About this task:
Your task is to reproduce the entries below word for word.

Source data:
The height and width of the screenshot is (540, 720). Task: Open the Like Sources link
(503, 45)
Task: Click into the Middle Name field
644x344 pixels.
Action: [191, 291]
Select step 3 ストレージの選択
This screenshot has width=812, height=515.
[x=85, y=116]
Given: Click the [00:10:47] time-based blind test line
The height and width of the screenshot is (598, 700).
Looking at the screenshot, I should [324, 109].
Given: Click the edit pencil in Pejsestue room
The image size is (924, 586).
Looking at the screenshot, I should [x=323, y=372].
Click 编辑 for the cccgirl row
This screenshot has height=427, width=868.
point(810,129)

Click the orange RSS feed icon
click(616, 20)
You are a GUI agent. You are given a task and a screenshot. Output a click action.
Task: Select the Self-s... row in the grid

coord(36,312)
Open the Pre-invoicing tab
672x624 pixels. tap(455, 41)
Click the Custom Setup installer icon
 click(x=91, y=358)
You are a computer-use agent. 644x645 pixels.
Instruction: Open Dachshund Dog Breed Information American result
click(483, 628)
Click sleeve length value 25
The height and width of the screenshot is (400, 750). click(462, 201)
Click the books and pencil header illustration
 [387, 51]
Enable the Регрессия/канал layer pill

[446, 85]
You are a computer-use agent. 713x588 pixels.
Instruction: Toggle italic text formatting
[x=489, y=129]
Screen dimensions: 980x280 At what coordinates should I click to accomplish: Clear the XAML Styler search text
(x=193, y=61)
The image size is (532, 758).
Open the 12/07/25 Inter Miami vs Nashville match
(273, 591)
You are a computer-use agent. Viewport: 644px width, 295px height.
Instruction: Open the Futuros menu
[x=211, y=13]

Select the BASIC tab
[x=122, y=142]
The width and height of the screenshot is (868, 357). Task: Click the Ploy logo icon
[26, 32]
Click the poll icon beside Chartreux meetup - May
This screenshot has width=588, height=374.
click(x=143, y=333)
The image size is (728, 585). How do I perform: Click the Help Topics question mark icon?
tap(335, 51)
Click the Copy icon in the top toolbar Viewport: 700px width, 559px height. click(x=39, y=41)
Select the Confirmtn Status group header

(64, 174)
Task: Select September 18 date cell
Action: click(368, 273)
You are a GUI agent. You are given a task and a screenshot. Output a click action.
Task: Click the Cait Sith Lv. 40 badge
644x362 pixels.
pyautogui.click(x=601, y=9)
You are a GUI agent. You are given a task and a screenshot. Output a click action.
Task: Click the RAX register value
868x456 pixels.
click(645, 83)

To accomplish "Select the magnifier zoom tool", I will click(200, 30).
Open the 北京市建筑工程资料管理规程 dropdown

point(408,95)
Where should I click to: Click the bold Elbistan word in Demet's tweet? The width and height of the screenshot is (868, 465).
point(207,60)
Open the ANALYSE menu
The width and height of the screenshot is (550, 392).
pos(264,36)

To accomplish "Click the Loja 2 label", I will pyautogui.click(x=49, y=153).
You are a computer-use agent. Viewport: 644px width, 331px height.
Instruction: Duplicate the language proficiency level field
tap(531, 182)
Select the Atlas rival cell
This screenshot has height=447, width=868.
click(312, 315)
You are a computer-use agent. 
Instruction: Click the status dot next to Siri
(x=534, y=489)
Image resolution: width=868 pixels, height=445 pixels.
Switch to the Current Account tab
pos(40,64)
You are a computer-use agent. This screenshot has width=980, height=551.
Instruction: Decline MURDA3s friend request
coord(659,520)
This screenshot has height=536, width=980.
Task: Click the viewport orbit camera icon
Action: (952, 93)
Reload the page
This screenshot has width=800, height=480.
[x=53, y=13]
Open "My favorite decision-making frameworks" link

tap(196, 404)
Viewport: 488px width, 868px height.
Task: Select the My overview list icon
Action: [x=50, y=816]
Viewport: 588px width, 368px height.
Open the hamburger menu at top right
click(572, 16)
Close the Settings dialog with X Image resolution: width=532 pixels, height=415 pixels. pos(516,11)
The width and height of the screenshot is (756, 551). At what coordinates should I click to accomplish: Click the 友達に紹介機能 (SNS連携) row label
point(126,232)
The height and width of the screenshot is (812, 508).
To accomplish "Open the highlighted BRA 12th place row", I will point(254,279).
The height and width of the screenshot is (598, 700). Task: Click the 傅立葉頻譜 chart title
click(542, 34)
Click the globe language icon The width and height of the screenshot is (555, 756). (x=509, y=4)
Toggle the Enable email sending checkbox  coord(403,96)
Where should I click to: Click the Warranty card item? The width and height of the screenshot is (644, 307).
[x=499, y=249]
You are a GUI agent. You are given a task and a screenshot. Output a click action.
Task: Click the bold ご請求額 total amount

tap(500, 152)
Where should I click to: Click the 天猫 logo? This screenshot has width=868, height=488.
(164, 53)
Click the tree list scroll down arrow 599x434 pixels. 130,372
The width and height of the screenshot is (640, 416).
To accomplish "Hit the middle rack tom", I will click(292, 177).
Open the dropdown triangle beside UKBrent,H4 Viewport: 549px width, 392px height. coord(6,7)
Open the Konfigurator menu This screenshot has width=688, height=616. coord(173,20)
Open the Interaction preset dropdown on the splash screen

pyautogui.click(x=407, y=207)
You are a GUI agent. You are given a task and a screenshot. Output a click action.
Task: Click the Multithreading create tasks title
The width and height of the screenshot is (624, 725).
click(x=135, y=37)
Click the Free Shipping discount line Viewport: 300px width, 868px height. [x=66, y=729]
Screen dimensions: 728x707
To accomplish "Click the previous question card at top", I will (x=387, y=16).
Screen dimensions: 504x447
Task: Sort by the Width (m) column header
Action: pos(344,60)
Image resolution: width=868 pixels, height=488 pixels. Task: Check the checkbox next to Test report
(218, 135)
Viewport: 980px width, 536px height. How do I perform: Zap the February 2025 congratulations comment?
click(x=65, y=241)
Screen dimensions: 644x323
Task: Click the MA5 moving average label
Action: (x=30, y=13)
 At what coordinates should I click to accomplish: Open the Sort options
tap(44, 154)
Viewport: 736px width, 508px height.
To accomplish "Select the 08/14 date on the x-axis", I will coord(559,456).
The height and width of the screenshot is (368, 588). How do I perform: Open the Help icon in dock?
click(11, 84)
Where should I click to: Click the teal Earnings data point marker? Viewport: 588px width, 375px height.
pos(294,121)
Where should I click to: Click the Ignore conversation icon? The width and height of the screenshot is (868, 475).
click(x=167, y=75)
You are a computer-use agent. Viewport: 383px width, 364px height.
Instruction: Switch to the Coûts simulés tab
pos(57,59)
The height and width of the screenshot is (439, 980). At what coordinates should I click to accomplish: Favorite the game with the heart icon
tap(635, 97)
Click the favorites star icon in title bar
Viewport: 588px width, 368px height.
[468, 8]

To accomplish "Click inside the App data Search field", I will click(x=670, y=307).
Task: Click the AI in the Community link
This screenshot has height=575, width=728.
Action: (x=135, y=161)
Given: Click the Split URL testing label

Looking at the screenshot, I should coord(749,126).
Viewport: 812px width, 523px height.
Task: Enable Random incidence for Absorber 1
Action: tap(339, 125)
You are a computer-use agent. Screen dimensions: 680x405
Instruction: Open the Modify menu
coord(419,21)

Solution to this exercise:
The height and width of the screenshot is (540, 720). Task: Open the Like Sources link
(503, 45)
Task: Click into the Middle Name field
644x344 pixels.
Action: [191, 291]
Select step 3 ストレージの選択
This screenshot has width=812, height=515.
[x=85, y=116]
Given: Click the [00:10:47] time-based blind test line
The height and width of the screenshot is (598, 700).
Looking at the screenshot, I should [324, 109].
Given: Click the edit pencil in Pejsestue room
The image size is (924, 586).
Looking at the screenshot, I should [x=323, y=372].
Click 编辑 for the cccgirl row
This screenshot has height=427, width=868.
point(810,129)

Click the orange RSS feed icon
click(616, 20)
You are a GUI agent. You are given a task and a screenshot. Output a click action.
Task: Select the Self-s... row in the grid

coord(36,312)
Open the Pre-invoicing tab
672x624 pixels. tap(455, 41)
Click the Custom Setup installer icon
 click(x=91, y=358)
You are a computer-use agent. 644x645 pixels.
Instruction: Open Dachshund Dog Breed Information American result
click(483, 628)
Click sleeve length value 25
The height and width of the screenshot is (400, 750). click(462, 201)
Click the books and pencil header illustration
 [387, 51]
Enable the Регрессия/канал layer pill

[446, 85]
You are a computer-use agent. 713x588 pixels.
Instruction: Toggle italic text formatting
[x=489, y=129]
Screen dimensions: 980x280 At what coordinates should I click to accomplish: Clear the XAML Styler search text
(x=193, y=61)
The image size is (532, 758).
Open the 12/07/25 Inter Miami vs Nashville match
(273, 591)
You are a computer-use agent. Viewport: 644px width, 295px height.
Instruction: Open the Futuros menu
[x=211, y=13]

Select the BASIC tab
[x=122, y=142]
The width and height of the screenshot is (868, 357). Task: Click the Ploy logo icon
[26, 32]
Click the poll icon beside Chartreux meetup - May
This screenshot has width=588, height=374.
click(x=143, y=333)
The image size is (728, 585). How do I perform: Click the Help Topics question mark icon?
tap(335, 51)
Click the Copy icon in the top toolbar Viewport: 700px width, 559px height. click(x=39, y=41)
Select the Confirmtn Status group header

(64, 174)
Task: Select September 18 date cell
Action: click(368, 273)
You are a GUI agent. You are given a task and a screenshot. Output a click action.
Task: Click the Cait Sith Lv. 40 badge
644x362 pixels.
pyautogui.click(x=601, y=9)
You are a GUI agent. You are given a task and a screenshot. Output a click action.
Task: Click the RAX register value
868x456 pixels.
click(645, 83)

To accomplish "Select the magnifier zoom tool", I will click(200, 30).
Open the 北京市建筑工程资料管理规程 dropdown

point(408,95)
Where should I click to: Click the bold Elbistan word in Demet's tweet? The width and height of the screenshot is (868, 465).
point(207,60)
Open the ANALYSE menu
The width and height of the screenshot is (550, 392).
pos(264,36)

To accomplish "Click the Loja 2 label", I will pyautogui.click(x=49, y=153).
You are a computer-use agent. Viewport: 644px width, 331px height.
Instruction: Duplicate the language proficiency level field
tap(531, 182)
Select the Atlas rival cell
This screenshot has height=447, width=868.
click(312, 315)
You are a computer-use agent. 
Instruction: Click the status dot next to Siri
(x=534, y=489)
Image resolution: width=868 pixels, height=445 pixels.
Switch to the Current Account tab
pos(40,64)
You are a computer-use agent. This screenshot has width=980, height=551.
Instruction: Decline MURDA3s friend request
coord(659,520)
This screenshot has height=536, width=980.
Task: Click the viewport orbit camera icon
Action: (952, 93)
Reload the page
This screenshot has width=800, height=480.
[x=53, y=13]
Open "My favorite decision-making frameworks" link

tap(196, 404)
Viewport: 488px width, 868px height.
Task: Select the My overview list icon
Action: [x=50, y=816]
Viewport: 588px width, 368px height.
Open the hamburger menu at top right
click(572, 16)
Close the Settings dialog with X Image resolution: width=532 pixels, height=415 pixels. pos(516,11)
The width and height of the screenshot is (756, 551). At what coordinates should I click to accomplish: Click the 友達に紹介機能 (SNS連携) row label
point(126,232)
The height and width of the screenshot is (812, 508).
To accomplish "Open the highlighted BRA 12th place row", I will point(254,279).
The height and width of the screenshot is (598, 700). Task: Click the 傅立葉頻譜 chart title
click(542, 34)
Click the globe language icon The width and height of the screenshot is (555, 756). (x=509, y=4)
Toggle the Enable email sending checkbox  coord(403,96)
Where should I click to: Click the Warranty card item? The width and height of the screenshot is (644, 307).
[x=499, y=249]
You are a GUI agent. You are given a task and a screenshot. Output a click action.
Task: Click the bold ご請求額 total amount

tap(500, 152)
Where should I click to: Click the 天猫 logo? This screenshot has width=868, height=488.
(164, 53)
Click the tree list scroll down arrow 599x434 pixels. 130,372
The width and height of the screenshot is (640, 416).
To accomplish "Hit the middle rack tom", I will click(292, 177).
Open the dropdown triangle beside UKBrent,H4 Viewport: 549px width, 392px height. coord(6,7)
Open the Konfigurator menu This screenshot has width=688, height=616. coord(173,20)
Open the Interaction preset dropdown on the splash screen

pyautogui.click(x=407, y=207)
You are a GUI agent. You are given a task and a screenshot. Output a click action.
Task: Click the Multithreading create tasks title
The width and height of the screenshot is (624, 725).
click(x=135, y=37)
Click the Free Shipping discount line Viewport: 300px width, 868px height. [x=66, y=729]
Screen dimensions: 728x707
To accomplish "Click the previous question card at top", I will (x=387, y=16).
Screen dimensions: 504x447
Task: Sort by the Width (m) column header
Action: pos(344,60)
Image resolution: width=868 pixels, height=488 pixels. Task: Check the checkbox next to Test report
(218, 135)
Viewport: 980px width, 536px height. How do I perform: Zap the February 2025 congratulations comment?
click(x=65, y=241)
Screen dimensions: 644x323
Task: Click the MA5 moving average label
Action: (x=30, y=13)
 At what coordinates should I click to accomplish: Open the Sort options
tap(44, 154)
Viewport: 736px width, 508px height.
To accomplish "Select the 08/14 date on the x-axis", I will coord(559,456).
The height and width of the screenshot is (368, 588). How do I perform: Open the Help icon in dock?
click(11, 84)
Where should I click to: Click the teal Earnings data point marker? Viewport: 588px width, 375px height.
pos(294,121)
Where should I click to: Click the Ignore conversation icon? The width and height of the screenshot is (868, 475).
click(x=167, y=75)
You are a computer-use agent. Viewport: 383px width, 364px height.
Instruction: Switch to the Coûts simulés tab
pos(57,59)
The height and width of the screenshot is (439, 980). At what coordinates should I click to accomplish: Favorite the game with the heart icon
tap(635, 97)
Click the favorites star icon in title bar
Viewport: 588px width, 368px height.
[468, 8]

To accomplish "Click inside the App data Search field", I will click(x=670, y=307).
Task: Click the AI in the Community link
This screenshot has height=575, width=728.
Action: (x=135, y=161)
Given: Click the Split URL testing label

Looking at the screenshot, I should coord(749,126).
Viewport: 812px width, 523px height.
Task: Enable Random incidence for Absorber 1
Action: tap(339, 125)
You are a computer-use agent. Screen dimensions: 680x405
Instruction: Open the Modify menu
coord(419,21)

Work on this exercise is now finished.